Despite the recent improvement in relations between Jordan and Syria over the past year, King Abdullah of Jordan’s patience is wearing thin.
Senior Jordanian officials have indicated that he is considering ordering the Jordanian army to establish a security buffer zone along the Syria-Jordan border.
At the end of the week, Jordanian Foreign Minister Ayman al-Safadi declared Jordan’s intention to “defeat the drug smugglers” by any necessary military means, signaling a firm stance against this illegal activity.
In recent days, the Jordanian army intercepted a drone carrying a significant quantity of the expensive and dangerous drug known as “Crystal” from Syrian territory into Jordan.
This marks the sixth such interception by the Jordanian army in recent times.
Despite pressure from Jordan, drug smugglers, who receive support from the Syrian regime, Hezbollah, and Iran, continue their activities with impunity.
The Jordanian army has focused its efforts against drug smuggling primarily in the north of the kingdom, near the town of Daraa on the Syrian side.
In recent days, the Jordanian army even conducted operations within Syrian territory, targeting two drug production workshops.
Jordan is in the process of forming a dedicated task force to combat drug smugglers. Jordanian Foreign Minister Ayman al-Safadi has communicated to his Syrian counterpart, Faisal al-Miqdad, that tackling drug smugglers is now Jordan’s top security priority.
Tensions along Jordan’s northern border are escalating, prompting Jordan to maintain close contact with both the American and Russian administrations.

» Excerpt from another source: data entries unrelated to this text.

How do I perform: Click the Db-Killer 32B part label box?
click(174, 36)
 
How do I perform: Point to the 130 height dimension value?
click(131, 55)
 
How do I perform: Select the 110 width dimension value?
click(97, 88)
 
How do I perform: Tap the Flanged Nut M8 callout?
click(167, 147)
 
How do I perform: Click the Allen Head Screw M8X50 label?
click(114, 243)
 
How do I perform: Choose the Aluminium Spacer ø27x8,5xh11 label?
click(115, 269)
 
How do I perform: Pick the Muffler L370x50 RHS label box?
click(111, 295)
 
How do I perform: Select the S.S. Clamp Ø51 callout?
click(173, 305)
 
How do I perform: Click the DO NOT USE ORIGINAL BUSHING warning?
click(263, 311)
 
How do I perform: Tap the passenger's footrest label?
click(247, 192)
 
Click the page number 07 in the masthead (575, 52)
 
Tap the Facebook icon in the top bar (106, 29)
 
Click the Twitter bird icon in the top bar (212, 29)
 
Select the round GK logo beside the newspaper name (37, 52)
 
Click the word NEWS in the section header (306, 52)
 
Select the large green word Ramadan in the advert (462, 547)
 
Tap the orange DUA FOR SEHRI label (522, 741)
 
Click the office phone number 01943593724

Russia has military forces in southern Syria, and Jordan keeps these nations updated on developments in the war against drug smuggling.

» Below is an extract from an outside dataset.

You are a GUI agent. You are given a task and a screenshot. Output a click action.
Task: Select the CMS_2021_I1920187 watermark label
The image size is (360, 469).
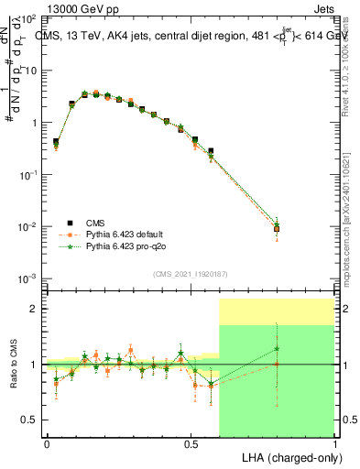pyautogui.click(x=190, y=273)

Jordan continues to tread carefully when it comes to blaming the Syrian authorities directly, even though it is widely acknowledged that the Syrian regime, in collaboration with Hezbollah and Iranian elements, is involved in drug smuggling.
Syria has become a significant producer and distributor of the Captagon drug in the Middle East. General Maher Al-Assad, the brother of the Syrian president, oversees the smuggling network.

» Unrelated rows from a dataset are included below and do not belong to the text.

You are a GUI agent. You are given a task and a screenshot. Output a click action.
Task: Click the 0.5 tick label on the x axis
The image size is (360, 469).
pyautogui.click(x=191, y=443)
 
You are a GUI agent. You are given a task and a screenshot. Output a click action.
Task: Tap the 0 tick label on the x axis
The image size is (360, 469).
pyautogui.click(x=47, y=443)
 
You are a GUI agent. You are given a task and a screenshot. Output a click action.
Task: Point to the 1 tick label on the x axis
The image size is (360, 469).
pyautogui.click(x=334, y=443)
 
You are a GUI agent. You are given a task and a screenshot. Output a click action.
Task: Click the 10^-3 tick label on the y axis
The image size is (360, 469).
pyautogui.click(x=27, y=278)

He serves as the commander of Division 4 in the Syrian army and is often likened to the Syrian “Pablo Escobar” due to his association with the drug trade.
According to American sources, the production facilities for the Captagon drug fall under the control and protection of Syrian Division 4.
In recent years, Syria has evolved from being a transit point for drug shipments to becoming the primary producer of Captagon, particularly since the severe economic crisis that began in 2013. By 2018, it had become the largest producer of the drug in the region.
In terms of the drug trade, Jordan plays a pivotal role as a transit point. Its northern territory serves as a gateway for drugs destined for Gulf countries and Far East destinations.